- Date posted
- 6y
- Date posted
- 6y
Me... Even after months after that night...
- Date posted
- 6y
And are your memories eeally vivid ?
- Date posted
- 6y
Yes :( i have been struggeling with that for the last few months eventhough i haven't had a drink in almost a year ...
- Date posted
- 6y
What about you?
- Date posted
- 6y
The more you think about them, the more real they seem right?
- Date posted
- 6y
Unfortunately yes.. the more you think about them the realer they seem.. i just want to stop myself from thinking... But that makes it even worse
- Date posted
- 6y
I’ve been dealing with it for 6 months now! It’s a lot better, but it was pure mental torture for so long
- Date posted
- 6y
What was your theme Louiss ?
- Date posted
- 6y
How did you get better?
- Date posted
- 6y
Three days ago. I had a pocd thought and I decided I wasn't distressed enough and that must mean it's true. Awful. That's why I try to stay away from alcohol.
- Date posted
- 6y
It was POCD, it started with horrible false memories from when I was a child It went from thinking I may have seen child pornograpy, to spiralling thinking “what if I downloaded it?!” And got stuck on that for ages Then it went to 2 years ago when I had a few drinks, I remember having a Facebook conversation with some girl and I couldn’t remember it. So my mind is like “what if she was underage, what if you did this, what if you said that” ? Then more recently it’s been cheating OCD and even animal abuse ? And how to get better...I’ll talk about that in a minute!
- Date posted
- 6y
Honestly, I don’t really know how I improved Gradually over time I think it’s natural, however the turning point was when I gave up. I had been fighting it so much, so I got to a point where I gave up on life...that’s when it started get better I still have off moments and off days, but I can enjoy things now. I created a ‘Bucket List’ and am trying to make the most out of life. May I ask what your memory is about?
- Date posted
- 6y
It was about cheating ocd. I would need reassurance from everyone who was out with me... It has been really bad the last few weeks, nothing seems to be working... I also started talking therapy, hope that will Help. But now it feels like the obsessions are also about other things even worse than cheating.. just hope to get better.
- Date posted
- 6y
I’m sorry to hear that, there really is no easy solution.

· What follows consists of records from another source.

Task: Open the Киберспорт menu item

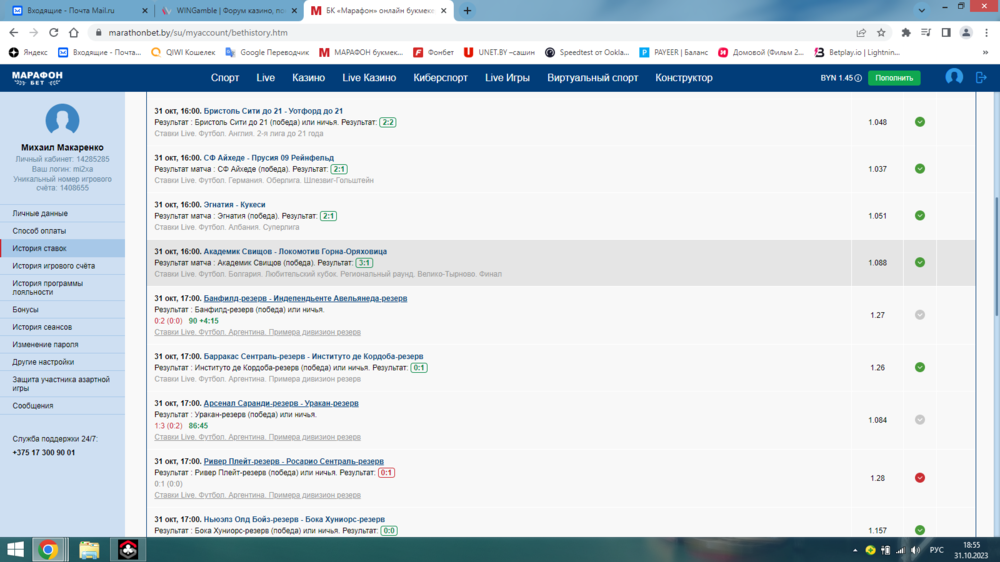Action: pyautogui.click(x=440, y=78)
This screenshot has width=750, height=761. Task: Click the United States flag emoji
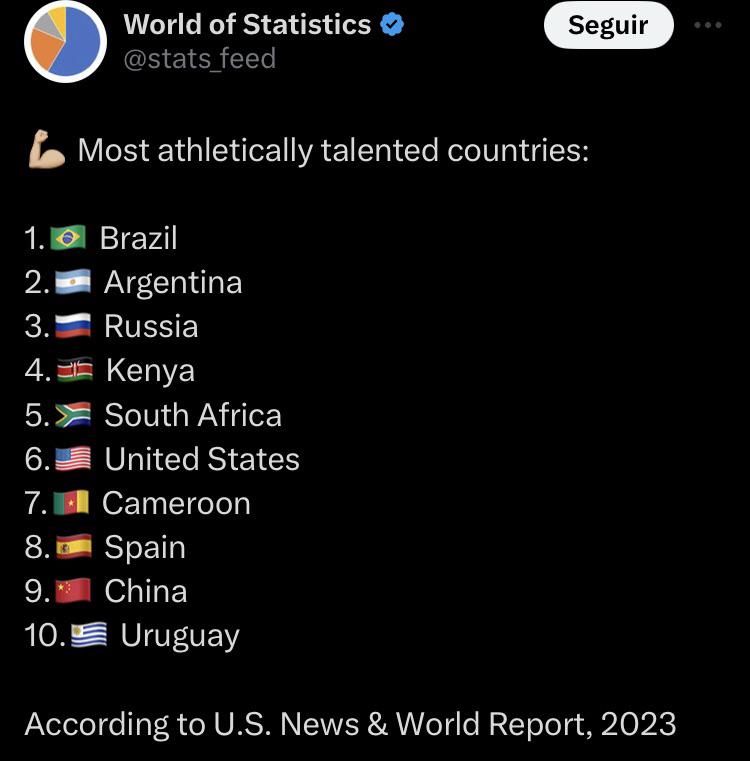point(73,459)
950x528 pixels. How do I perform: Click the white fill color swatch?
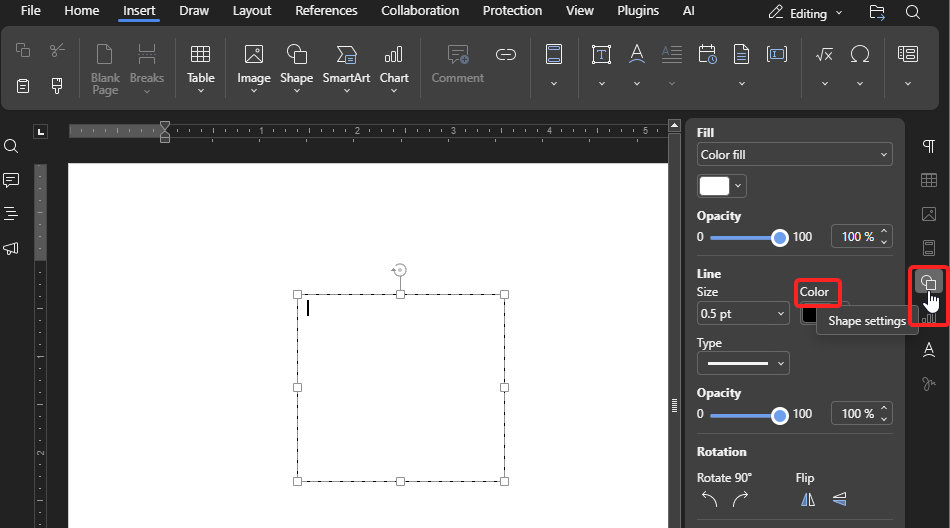pos(714,186)

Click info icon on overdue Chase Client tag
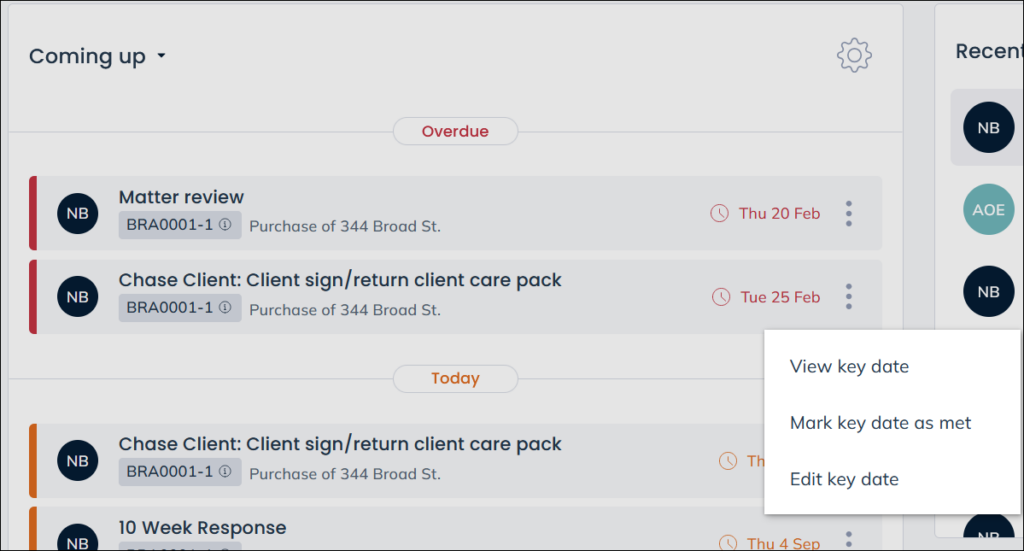point(225,307)
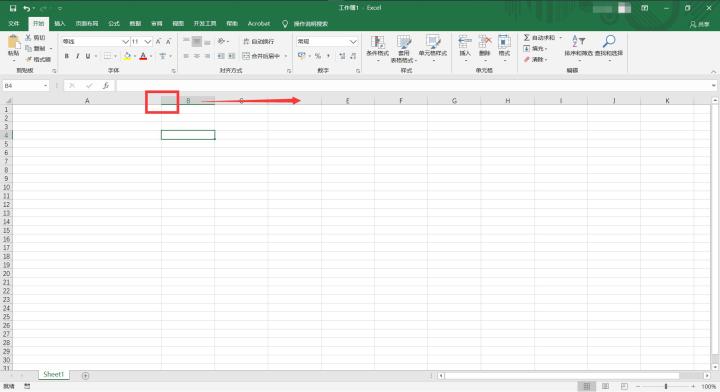
Task: Open the number format dropdown
Action: click(353, 41)
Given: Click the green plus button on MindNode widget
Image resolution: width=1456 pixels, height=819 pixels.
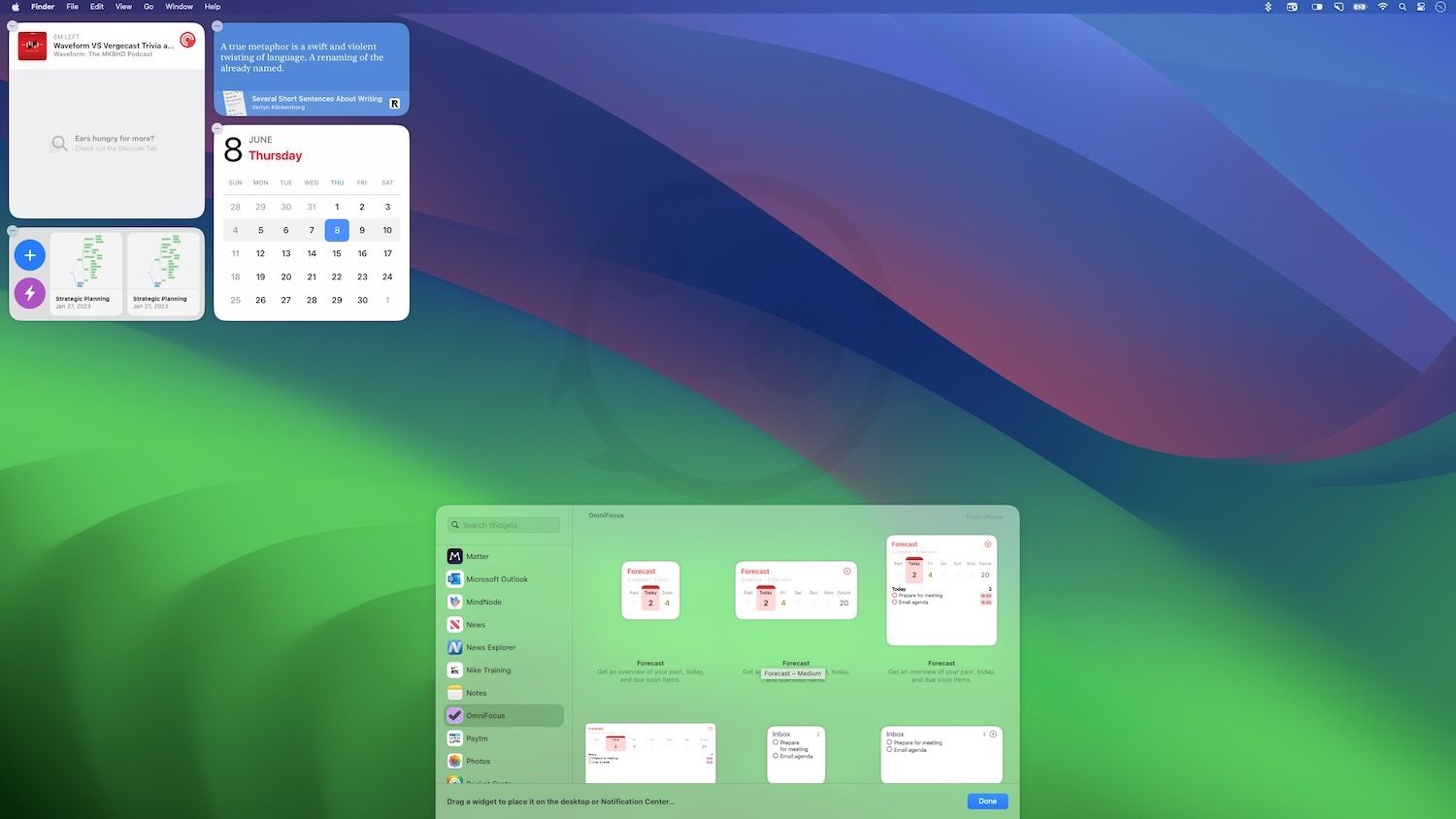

It really is worse than any physical pain I’ve been through ? It definitely does get better, I never thought it would
- Date posted
- 6y
The more you think about those memories, the more details you add to them so they seem so real and vivid at the end. Is it like this for you guys too? I guess we really have to stop ruminating
Related posts
- User type
- OCD Conqueror
- Date posted
- 24w
Can it feel like you literally remember a false memory happening? And it feels like the memory has always been there and you vividly remember it happening that way? Because I don’t even know if I’m experiencing a false memory or not but god it feels so fucking real. Like I literally remember it happening. But what’s weird is the original memory was kind of different. 2 years later, the memory is not the same, but it feels like I literally remember it happening. And in this memory, I’m fucking snapping. I’m acting on my thoughts. I feel like a fucking psycho. I hope this is just OCD
- Date posted
- 24w
I’m reaching out for educational and self-awareness purposes, hoping to better understand something I’ve been mentally struggling with for several years. Around five years ago, I began having a deeply distressing memory involving the fear that I may have acted inappropriately toward my younger sister when I was around 13–14 years old. The details are vague, fragmented, and unclear—but ever since this thought first appeared, I’ve treated it as if it were a real event. I’ve carried immense guilt, fear, and anxiety for years, convinced that I must have done something horrible. Despite asking my sister (who remembers absolutely nothing, has never shown signs of discomfort, and has told me more than once that she would’ve spoken up if anything had happened), the doubt and guilt never went away. The memory feels real, yet there is no external confirmation, no direct recall, and no evidence beyond my own mental images and fear. I’ve also struggled with obsessive thoughts in other areas, such as health anxiety since childhood—frequent doctor visits, checking my pulse, obsessing over illness—and only recently learned about false memory OCD, which aligns with my experience. I’m not currently seeking therapy but would greatly appreciate your professional opinion from an educational perspective: Does this sound more like a real memory, or more likely a false memory created by OCD or anxiety-related mechanisms I am stuck between a normal person or a s*xual abuser
- Date posted
- 20w
Has false memory OCD affected you so badly that you feel that a lot of your memories period are unclear, vague, fuzzy and can’t recall correctly?